• [The request]
Render the stretch of material from the line containing "Viewport: 1008px width, 537px" through the end of the material as a two-column CSV headed instruction and click. Give each instruction and its answer one row, with each value in a single quoted field and line breaks replaced by spaces.

-- start Records for processing --

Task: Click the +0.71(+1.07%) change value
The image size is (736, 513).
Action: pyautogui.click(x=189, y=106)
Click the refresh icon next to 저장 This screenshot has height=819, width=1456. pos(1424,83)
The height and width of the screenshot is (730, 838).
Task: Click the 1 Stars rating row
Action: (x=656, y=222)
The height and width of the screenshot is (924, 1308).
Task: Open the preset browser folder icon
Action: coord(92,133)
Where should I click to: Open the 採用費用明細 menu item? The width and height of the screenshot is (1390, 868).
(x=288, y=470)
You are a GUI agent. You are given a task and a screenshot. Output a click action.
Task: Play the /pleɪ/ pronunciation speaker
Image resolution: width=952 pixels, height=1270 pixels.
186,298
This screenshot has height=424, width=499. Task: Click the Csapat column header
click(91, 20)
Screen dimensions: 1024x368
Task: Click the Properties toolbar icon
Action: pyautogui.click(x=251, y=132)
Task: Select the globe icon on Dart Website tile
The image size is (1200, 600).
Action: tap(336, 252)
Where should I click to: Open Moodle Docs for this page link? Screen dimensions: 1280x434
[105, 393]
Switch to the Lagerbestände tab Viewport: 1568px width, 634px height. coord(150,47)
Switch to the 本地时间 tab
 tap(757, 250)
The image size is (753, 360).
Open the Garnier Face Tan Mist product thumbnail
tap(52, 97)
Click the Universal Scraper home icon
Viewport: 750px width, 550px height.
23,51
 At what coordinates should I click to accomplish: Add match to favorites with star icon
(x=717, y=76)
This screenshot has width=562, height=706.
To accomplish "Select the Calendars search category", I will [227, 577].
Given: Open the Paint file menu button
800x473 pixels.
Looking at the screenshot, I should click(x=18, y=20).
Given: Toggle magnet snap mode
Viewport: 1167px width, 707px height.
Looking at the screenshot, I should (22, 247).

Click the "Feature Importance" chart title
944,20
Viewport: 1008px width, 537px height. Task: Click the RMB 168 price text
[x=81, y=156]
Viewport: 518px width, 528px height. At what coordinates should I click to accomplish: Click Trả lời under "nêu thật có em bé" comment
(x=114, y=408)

-- end Records for processing --

• [Complete answer]
instruction,click
"Viewport: 1008px width, 537px height. Task: Click the RMB 168 price text","[x=81, y=156]"
"Viewport: 518px width, 528px height. At what coordinates should I click to accomplish: Click Trả lời under ""nêu thật có em bé"" comment","(x=114, y=408)"